Collected data
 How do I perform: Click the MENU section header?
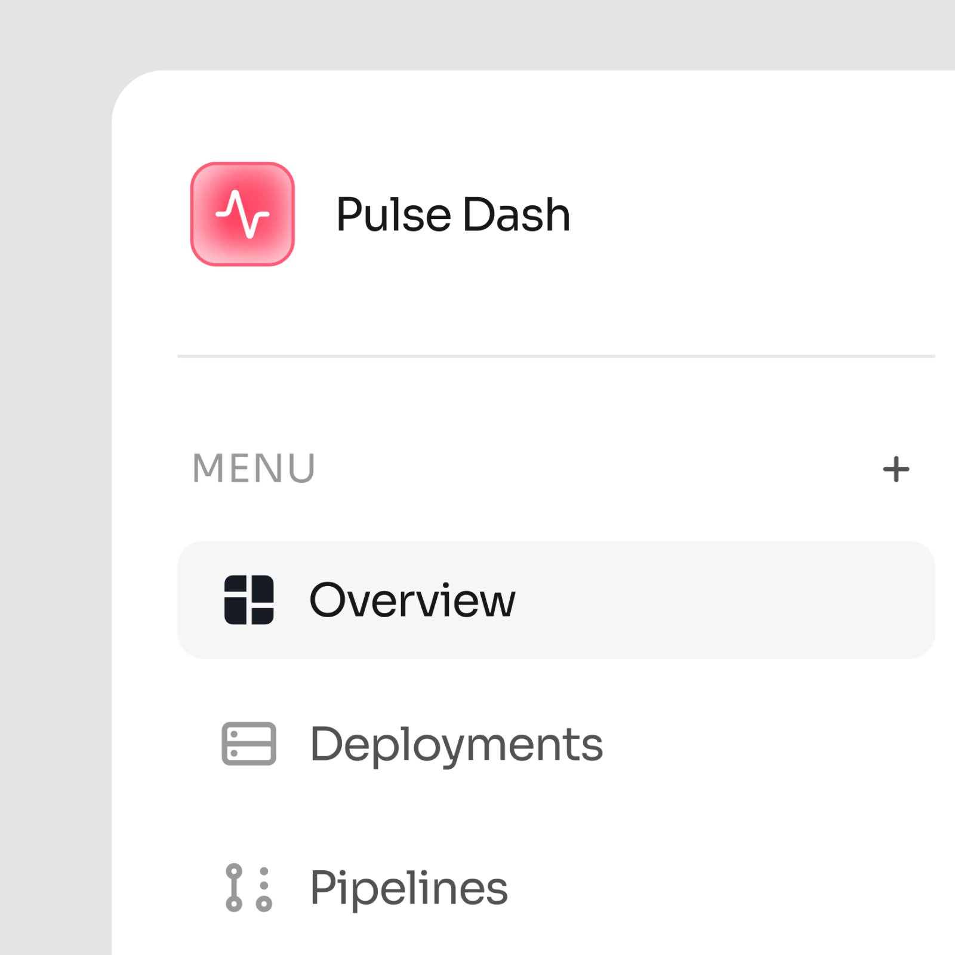(255, 470)
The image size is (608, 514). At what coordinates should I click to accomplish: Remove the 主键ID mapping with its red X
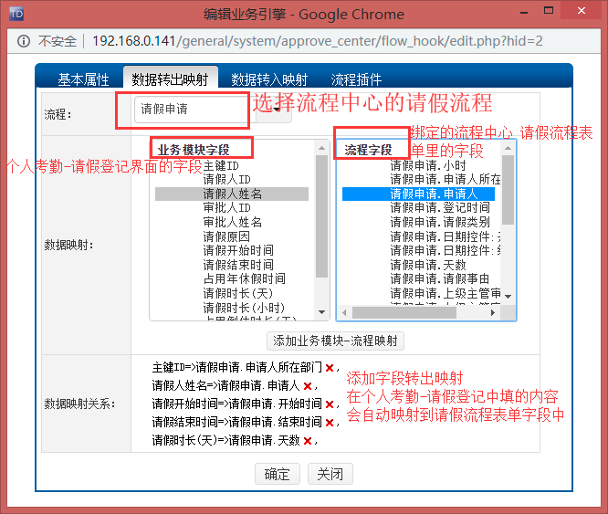tap(329, 368)
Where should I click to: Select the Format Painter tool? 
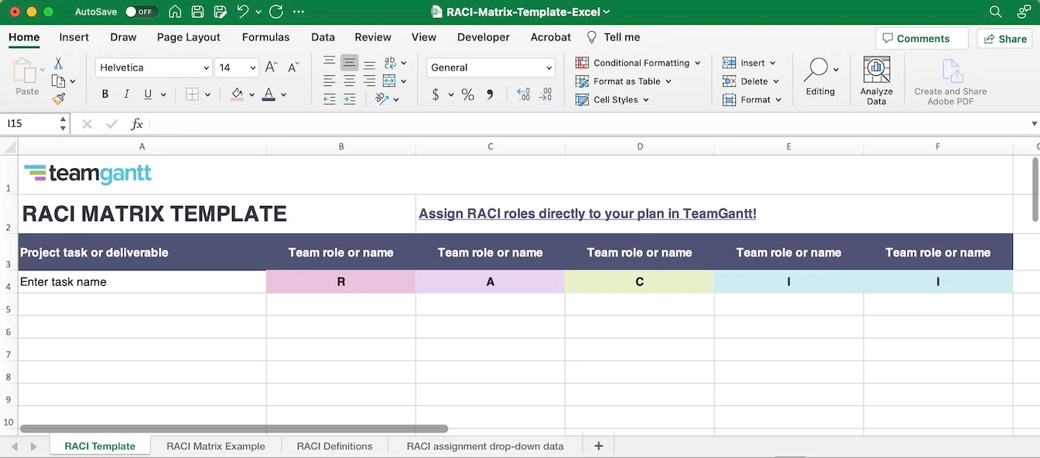point(58,98)
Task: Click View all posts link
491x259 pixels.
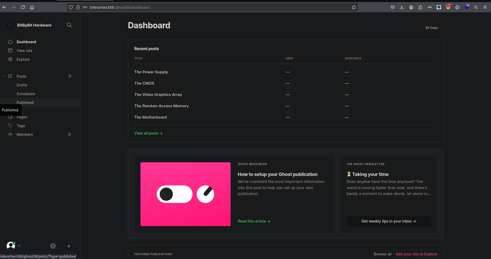Action: pos(148,133)
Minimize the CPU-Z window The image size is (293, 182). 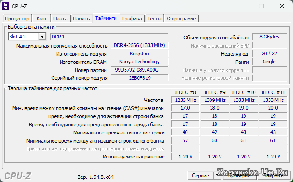pos(240,6)
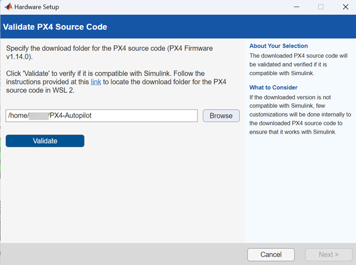Go to Next step
This screenshot has width=356, height=265.
point(328,254)
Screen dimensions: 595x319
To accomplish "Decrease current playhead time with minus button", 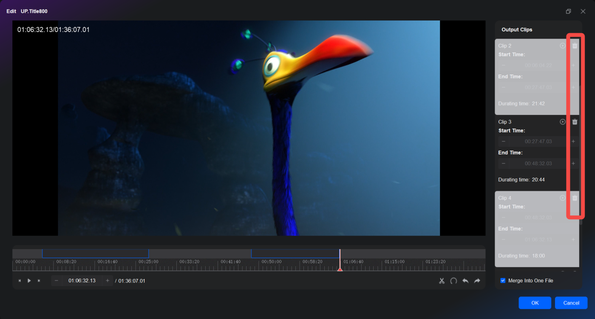I will click(57, 281).
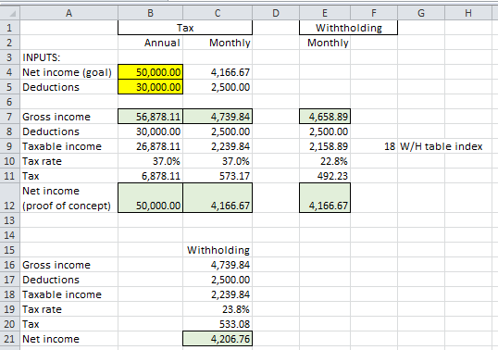Click the withholding Gross income cell 4,658.89

point(325,117)
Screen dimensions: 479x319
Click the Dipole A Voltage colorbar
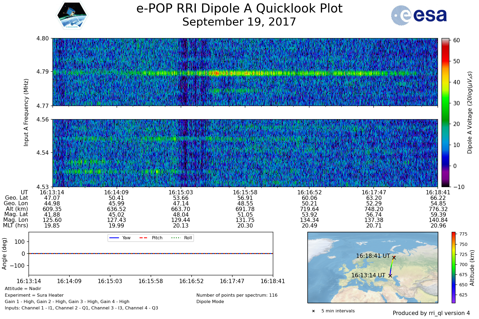point(445,112)
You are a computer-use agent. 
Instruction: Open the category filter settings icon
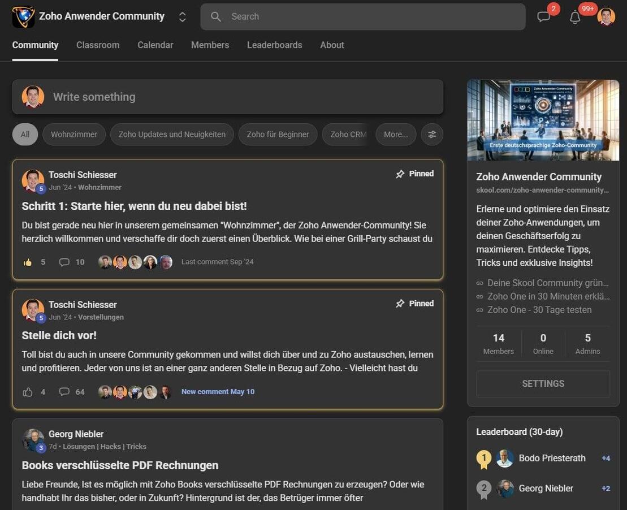(x=432, y=135)
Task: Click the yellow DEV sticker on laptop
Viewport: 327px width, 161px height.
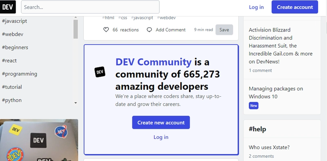Action: click(16, 129)
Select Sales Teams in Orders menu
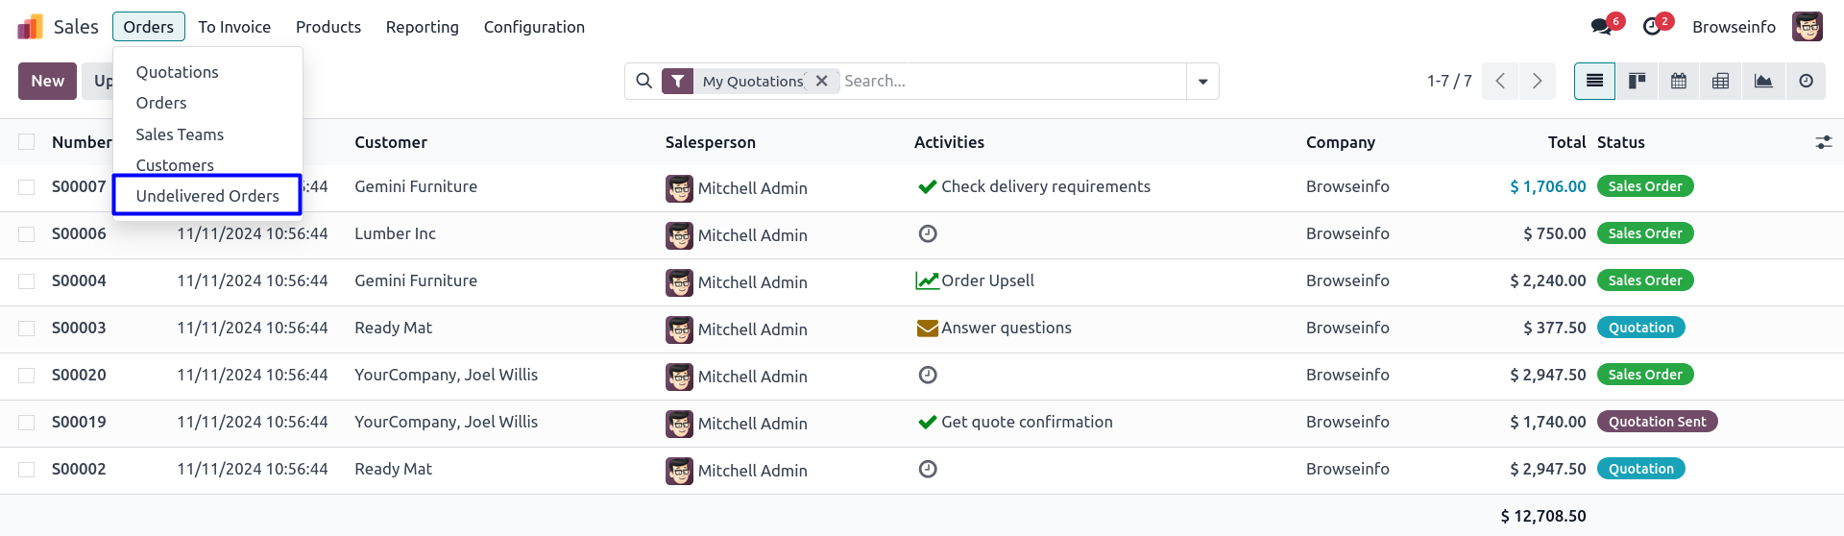The image size is (1844, 536). [180, 134]
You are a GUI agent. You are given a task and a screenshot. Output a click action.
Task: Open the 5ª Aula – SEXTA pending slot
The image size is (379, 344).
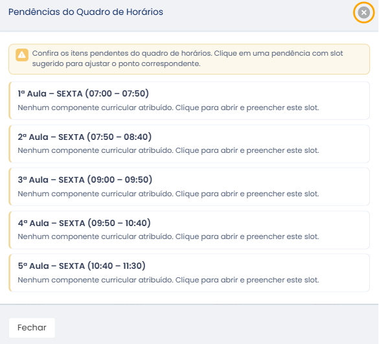coord(189,273)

> _YOUR OBJECTIVE_
Only the lines from the one holding "Task: Click the yellow DEV sticker on laptop" through the end of the data are to be printed, exactly as they stand and with no pictures.

> _REPLY_
Task: Click the yellow DEV sticker on laptop
Viewport: 327px width, 161px height.
Action: click(16, 129)
Select Sales Teams in Orders menu
The image size is (1844, 536). [180, 134]
You are a GUI agent. You are given a task and a screenshot. Output a click action.
Task: Open the 5ª Aula – SEXTA pending slot
The image size is (379, 344).
coord(189,273)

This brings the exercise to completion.